> [STUDY MATERIAL]:
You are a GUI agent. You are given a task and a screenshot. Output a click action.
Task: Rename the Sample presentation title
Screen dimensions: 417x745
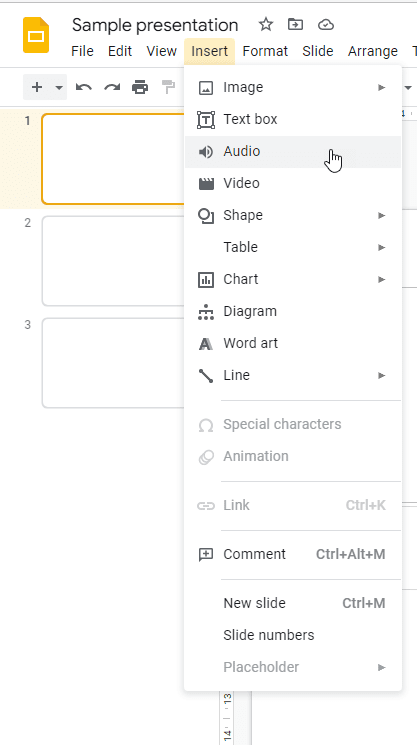[155, 25]
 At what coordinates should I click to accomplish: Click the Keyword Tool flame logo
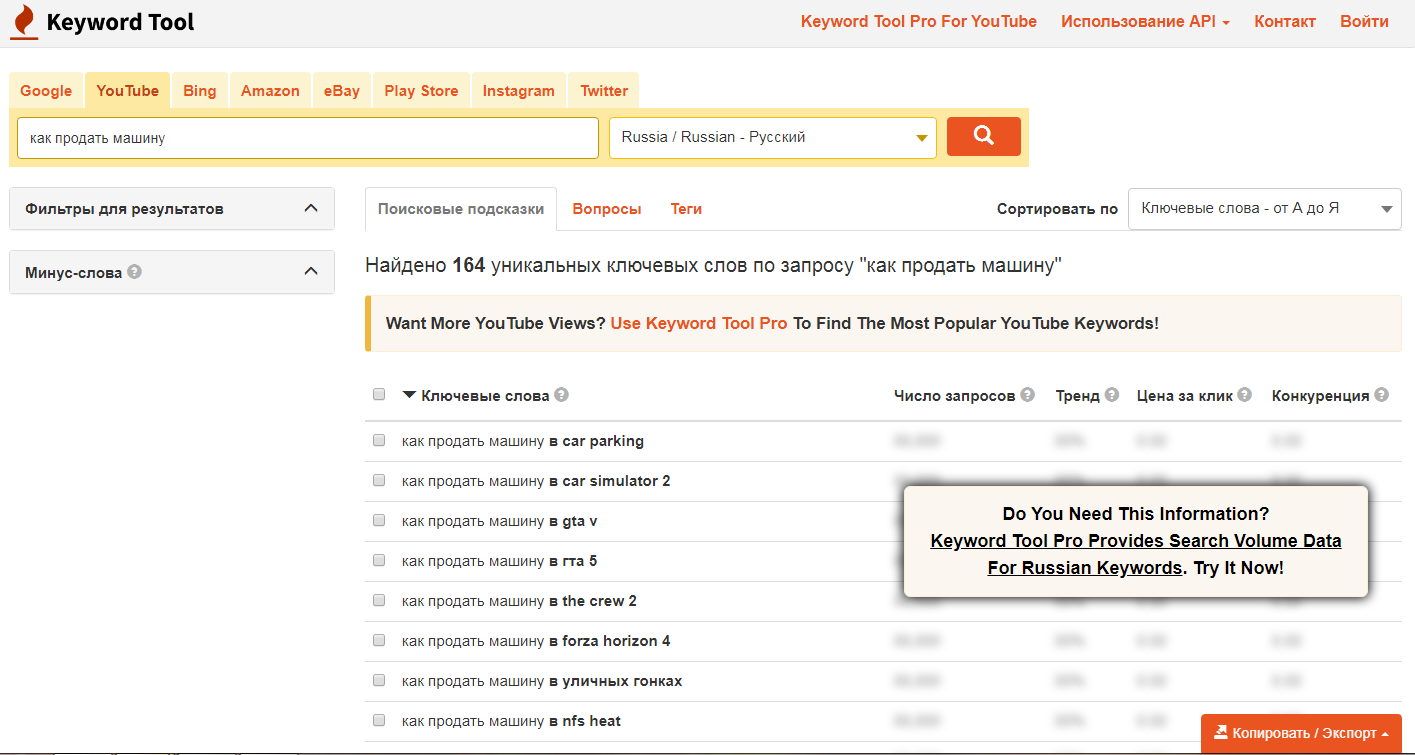tap(24, 22)
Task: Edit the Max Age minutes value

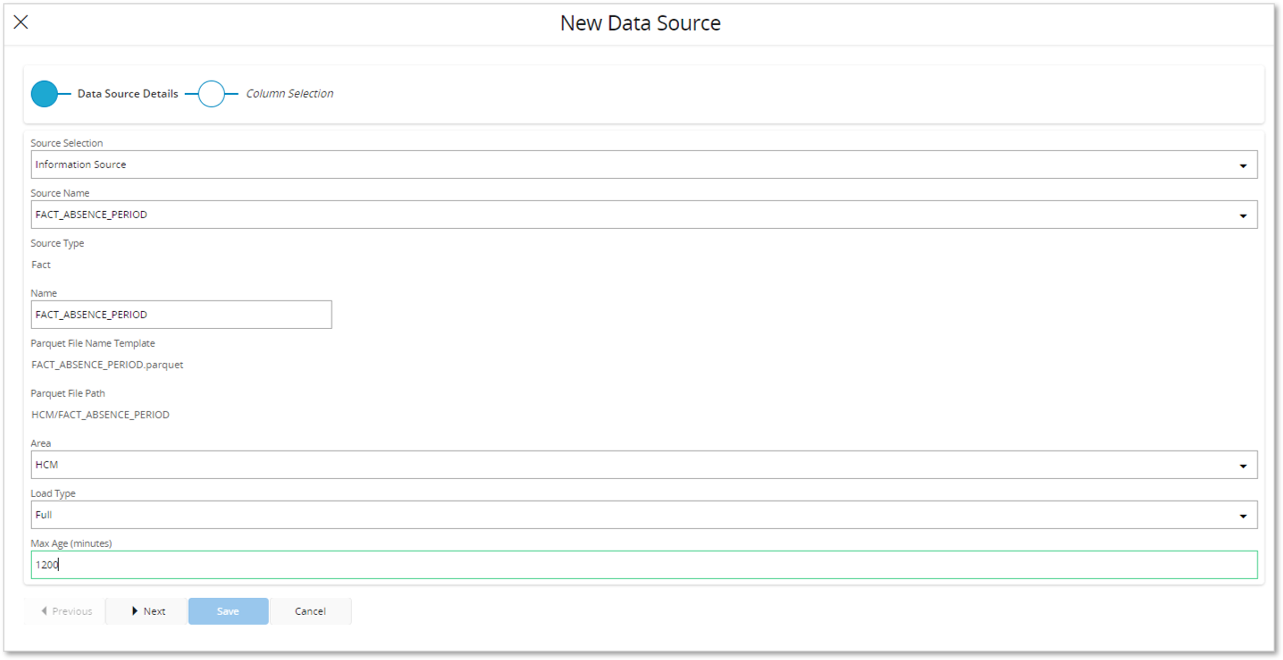Action: click(640, 564)
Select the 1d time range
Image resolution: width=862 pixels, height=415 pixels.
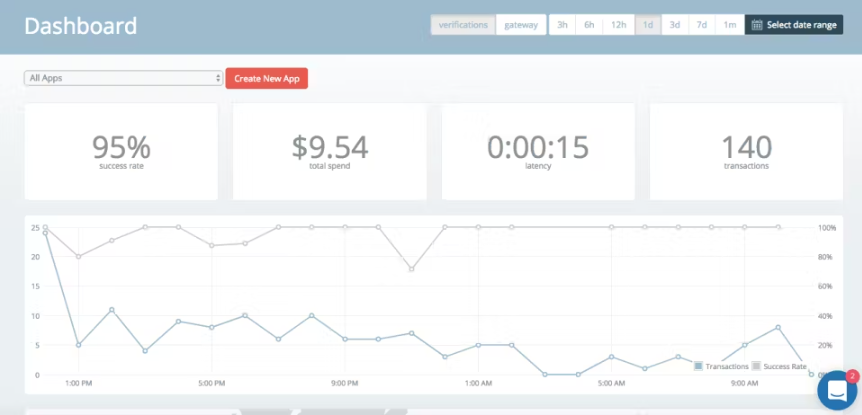648,25
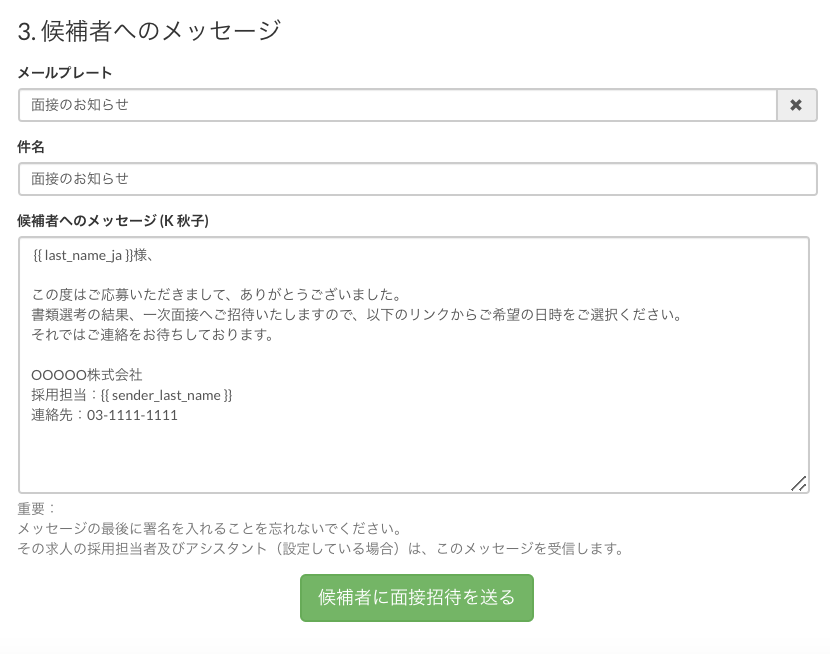830x654 pixels.
Task: Send the interview invitation to the candidate
Action: point(416,598)
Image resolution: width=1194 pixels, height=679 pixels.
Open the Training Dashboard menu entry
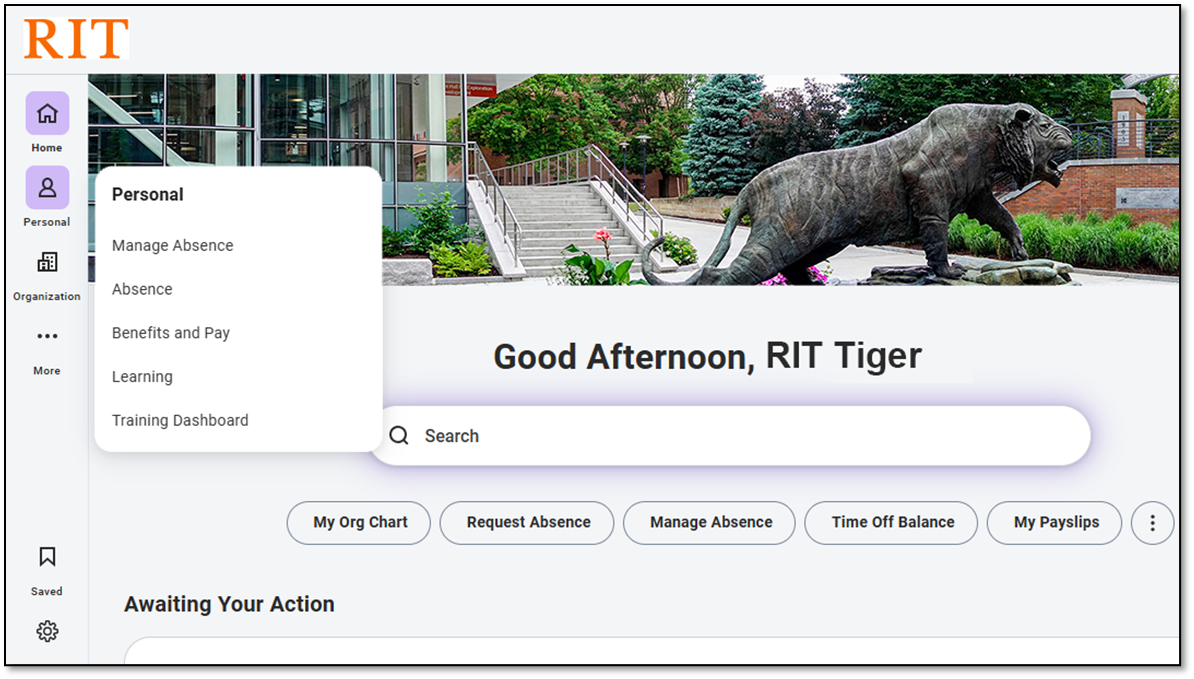coord(180,420)
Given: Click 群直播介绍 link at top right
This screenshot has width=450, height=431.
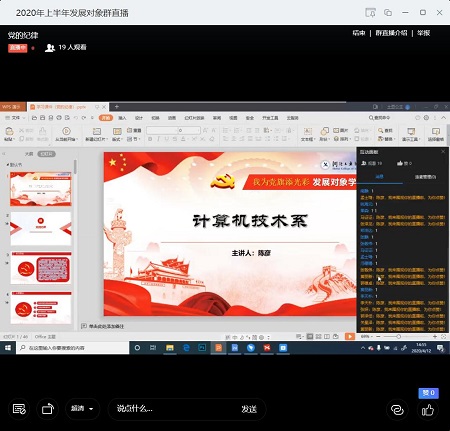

> [PROMPT]: When a line in the material includes the word "screenshot", copy it out.

> [RESPONSE AREA]:
You are a GUI agent. You are given a task and a screenshot. Output a click action.
This screenshot has width=450, height=431.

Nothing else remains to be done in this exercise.